A healthy skin barrier and skin microbiome are important not just for your skin but your overall health. Your skin barrier contains lipids (e.g. sebum, the skin’s fats) and amino acids. Amino acids are also referred to as some of the skin’s natural moisturizing factors (NMF).

Lipids and natural moisturizing factors:

  • Protect your skin and fill the space between cells, so the skin is sealed and is more resistant to external irritants
  • Supports the maintainenance of the proper pH level of the skin, which is essential for proper functioning of the skin barrier
  • Act like “water magnets” that absorb and retain water in the skin. This keeps your skin moisturized and supports the elasticity of the skin.

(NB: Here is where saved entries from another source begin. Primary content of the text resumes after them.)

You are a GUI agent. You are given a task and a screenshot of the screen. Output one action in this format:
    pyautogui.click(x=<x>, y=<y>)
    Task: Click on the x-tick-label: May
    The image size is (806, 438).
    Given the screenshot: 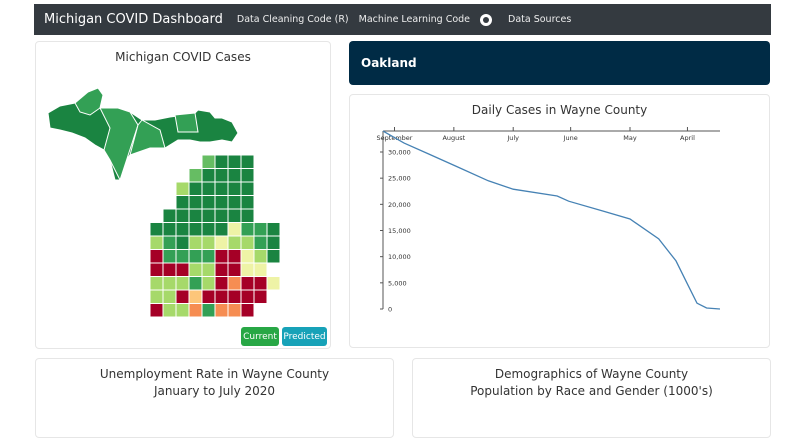 What is the action you would take?
    pyautogui.click(x=630, y=138)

The skin microbiome: Millions of good microorganisms

The fetal skin of an unborn child is sterile, but immediately after birth, billions of ‘good bacteria’ and other beneficial microorganisms enter the skin. Together, these microorganisms make up the skin microbiome, which plays a vital role in protecting your skin.

Your skin microbiome:

  • interacts with your immune system
  • teaches your immune system to respond to harmful microorganisms
  • helps your skin produce antimicrobial compounds that protect you from harmful infectious bacteria, viruses, and fungi

The inside and the outside interact

Symbiotic interactions take place between the inside and the outside of your body. An imbalance in the skin microbiome can affect the immune system and can be linked to psoriasis, acne, atopic dermatitis, and other similar chronic inflammatory skin conditions.
In addition, environmental factors (e.g. your occupation, clothing, use of antibiotics, cosmetics, soaps, and moisturizers) impact your skin microbiome.